What does MLJ.save really save?

I am running a MLJ pipeline on a quite large dataset and I want to be able to save the model once, and then use it in later sessions without having to retrain it. I have tried following the documentation regarding saving models and that works fine. However, I am quite puzzled at the fact that the size of the saved model changes depending on the size of the dataset.

A MWE below:

using DataFrames
using MLJ

function get_data(N_rows)
    df = DataFrame(rand(N_rows, 3), :auto)
    df.x4 = rand(["A", "B", "C"], N_rows)
    df.y = rand([0, 1], N_rows)
    df = coerce(df, :y => Binary, :x4 => Multiclass)
    X = select(df, Not(:y))
    y = df.y
    return X, y
end

N_rows = 1000
X, y = get_data(N_rows);

LogReg = @load LogisticClassifier pkg = MLJLinearModels
pipe_logreg = @pipeline(OneHotEncoder, LogReg(penalty = :none, fit_intercept = false),)
mach = machine(pipe_logreg, X, y)
fit!(mach)
MLJ.save("pipeline_test_$N_rows.jlso", mach)

The size of the saved model is 227 KB when N_rows = 1_000 and 1.7 MB when N_rows = 10_000, yet they both save the same number of parameters (3 numerical coefficients and 3 coefficients for the categories). Or, that’s at least what I expect, but why does the size really change so drastically with more data? I do not expect MLJ to save the input data as well as that would be quite unintuitive.
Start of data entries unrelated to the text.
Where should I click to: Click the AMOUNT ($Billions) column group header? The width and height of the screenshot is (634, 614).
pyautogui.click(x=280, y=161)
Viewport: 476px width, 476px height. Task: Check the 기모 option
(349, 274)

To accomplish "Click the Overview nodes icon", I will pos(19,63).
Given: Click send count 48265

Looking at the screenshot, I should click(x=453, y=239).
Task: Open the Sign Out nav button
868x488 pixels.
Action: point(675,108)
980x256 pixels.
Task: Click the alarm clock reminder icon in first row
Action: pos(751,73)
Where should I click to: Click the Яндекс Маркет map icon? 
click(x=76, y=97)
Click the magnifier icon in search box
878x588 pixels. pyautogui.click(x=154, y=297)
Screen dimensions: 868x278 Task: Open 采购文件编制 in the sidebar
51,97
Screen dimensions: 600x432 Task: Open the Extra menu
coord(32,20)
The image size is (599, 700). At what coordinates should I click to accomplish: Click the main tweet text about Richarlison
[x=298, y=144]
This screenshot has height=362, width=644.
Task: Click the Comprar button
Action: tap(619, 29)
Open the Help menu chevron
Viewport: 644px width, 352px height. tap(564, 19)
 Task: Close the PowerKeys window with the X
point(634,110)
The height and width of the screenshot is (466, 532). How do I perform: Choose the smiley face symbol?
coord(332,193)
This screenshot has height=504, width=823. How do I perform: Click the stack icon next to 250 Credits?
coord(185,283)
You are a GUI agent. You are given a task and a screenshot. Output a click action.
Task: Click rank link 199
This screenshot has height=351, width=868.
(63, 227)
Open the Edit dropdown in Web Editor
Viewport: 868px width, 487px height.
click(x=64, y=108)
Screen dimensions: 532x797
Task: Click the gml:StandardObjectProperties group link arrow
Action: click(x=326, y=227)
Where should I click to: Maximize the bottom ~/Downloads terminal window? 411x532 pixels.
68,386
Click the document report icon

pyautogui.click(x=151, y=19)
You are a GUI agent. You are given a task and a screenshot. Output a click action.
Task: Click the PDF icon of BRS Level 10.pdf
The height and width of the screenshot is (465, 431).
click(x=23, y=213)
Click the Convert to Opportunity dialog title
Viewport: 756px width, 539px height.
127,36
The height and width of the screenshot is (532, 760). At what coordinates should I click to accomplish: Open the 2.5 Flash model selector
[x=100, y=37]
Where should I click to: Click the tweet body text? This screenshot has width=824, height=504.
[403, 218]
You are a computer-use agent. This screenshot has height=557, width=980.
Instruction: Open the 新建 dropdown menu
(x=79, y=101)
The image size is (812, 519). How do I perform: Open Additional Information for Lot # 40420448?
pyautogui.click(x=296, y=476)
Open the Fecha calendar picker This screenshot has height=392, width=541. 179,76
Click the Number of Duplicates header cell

This is run with Julia v1.7.0, MLJ v0.16.11, MLJBase v0.18.26, and MLJLinearModels v0.5.7.

Cheers!

It looks like it does save the data. If you do dump(mach) or propertynames(mach) you can see that data and resampled_data are both part of mach. I am not a user of MLJ so I do not know if there is a way to tell MLJ.save to empty those fields, but perhaps there is or they might be willing to accept a PR to do something like that?

Also you need using MLJLinearModels in your MWE.

I’ll try to make an issue on their Github to see if I can find someone who’s deeper into the mechanics. Thanks for your answer!

@wc4wc4wc4 Thanks for your query.

An MLJ machine caches training data by default to prioritise speed over memory. Now this cached data is not part of the learned parameters and is not saved when serialising. (By the way, you can turn the caching off at construction with machine(model, data...; cache=false)).

However, if your model is a composite model - by which a I mean a model that is implemented by “exporting” a learning network, then the learned parameters of that model may include training data, because the learned parameters is essentially the whole learning network, which includes machines that may include cached data. Roughly speaking, we can say that training data is being cached at internal nodes of the network (although not at the source nodes which are always emptied after each fit!). This is not good for serialization, and there is work underway to fix this.

However, for piplelines you don’t have to wait for a fix, if you use the newer (non-macro) version of pipelines (docs) where there is an option to turn caching off for all machines in the pipeline. In your example above, do

pipe_logreg = Pipeline(OneHotEncoder,
                       LogReg(penalty = :none, fit_intercept = false),
                       cache=false)
mach = machine(pipe_logreg, X, y)
fit!(mach)
MLJ.save("pipeline_test_$N_rows.jlso", mach)

Hope that helps.

4 Likes

Thank you so much, @ablaom! That seems like the solution to my problem.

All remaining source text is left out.